— Не помню совершенно.
— Как это — не помните, батенька? Совсем ничего не помните?
— Жизнь свою помню, но смутно. А вот последние дни, от Вильно и до этого места — очень плохо. Почти ничего. Помню, что шестнадцатого июня меня, Глазенапа, Фенша-второго и Мусина-Пушкина привел к присяге полковник Набоков в связи с произведением из прапорщиков в подпоручики… И то — помню, что произвел, но совершенно не помню — как и где.
— Вот в это верю. Это бывает. У меня знакомец под Рущуком как получил поручика… засиделся в корнетах, долго ждал, да все очередь его не подходила, а как получил, так запил, бедняга, на радостях, так запил, что и не помнил ничего — ни как Анну получил, ни как штабс-ротмистра. Утром встанет, бывало, примет стакан хлебного вина — да на коня, да подвиги совершать, с собой манерку возил и вместо еды и питья к ней прикладывался, к вечеру его с коня снимали, наливали стакан, да спать. А с утра — сызнова. Если бы его не ранили да в госпиталь не положили, а там лекаря — звери, пить не дали, накрепко запретили! Он протрезвел — глядь, а ему еще и Георгия четвертого класса за взятую басурманскую батарею прямо в койку принесли. Очень убивался, бедняга, что сам ничего не помнит. А вы как, князь, точно подвига никакого в беспамятстве не совершили?
Трубецкой наконец повернул голову влево и оказался лицом к лицу с ротмистром.
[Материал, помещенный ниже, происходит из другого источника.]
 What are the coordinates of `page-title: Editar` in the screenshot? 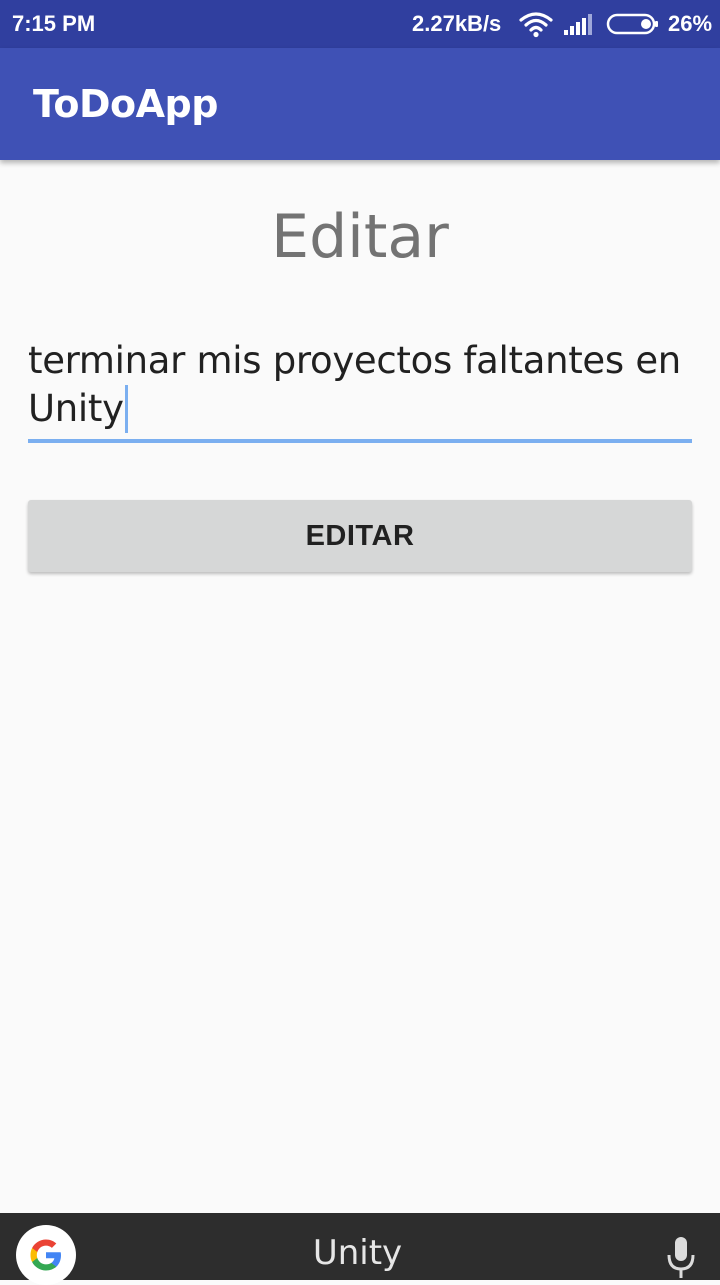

Светлые вьющиеся густые усы, сросшиеся с пышными бакенбардами, смеющиеся светло-серые глаза. Во всяком случае, светло-серым был правый глаз, о цвете левого можно было только догадываться — он заплыл, превратился в щелочку, багрово-черный синяк красовался на всей почти левой половине лица.
— А вы, я смотрю, в битве поучаствовали, — сказал Трубецкой. — На поле брани или в дружеской компании гусар?
— Вы про украшение мое? Так и не то, и не другое. Вот поверите — до слез обидно, как вспомню. Сколько раз в атаку ходил, хоть на пехоту, хоть под картечь, а тут так опростоволосился. И ведь чего трудного? Отправился в разведку да и решил заехать в поместье к одному здешнему пану. Душевный такой поляк, гостеприимный, хлебосольный. А русский патриот какой, все тосты за императора российского поднимал да за доблестных воинов его армии! Ну как было не заехать, чтобы парой слов переброситься…
— Выкушать чего-нибудь, — подсказал Трубецкой.
— Не без того, а как же иначе? В лагере что за питание, сами знаете, а у пана Комарницкого — застолье всегда знатное, богатое. Да и знать он мог, где француз, куда идет… Послал бы своих людей, чтобы глянули, подозрения не вызывая, а мы бы тем временем…
— И как угостил пан Комарницкий?
— От всей души угостил. Мы как к господскому дому подъехали, он сам на крыльцо вышел, обнялся со мной, облобызался, меня и корнета Петрова пригласил к столу — как раз обедать собирался. Да… — Ротмистр погрустнел, но только на мгновение, потом улыбка снова появилась на его лице. — Мне еще повезло — я первым шел, как порог столовой переступил, так и получил послание в физиономию, очнулся уже связанным на телеге. А мой корнет, царство ему небесное, успел за саблю схватиться, из ножен выдернул…
Ротмистр замолчал.
— Что случилось с корнетом? — не выдержал Трубецкой.
— А что может быть с мальчишкой-корнетом, если он с сабелькой на польского дворянина полез? У пана Комарницкого сабля на боку была, он ею Петрова и разделал, как кабана на охоте. Сам мне хвастался при прощании: дважды хлестнул по лицу клинком, крест-накрест, потом в живот воткнул да, повернувши, в сторону рванул, кишки выпуская… Петров, вишь, низкородный, к его дочери амуры строить пытался в прошлое время, вот он и наказал… по-отцовски.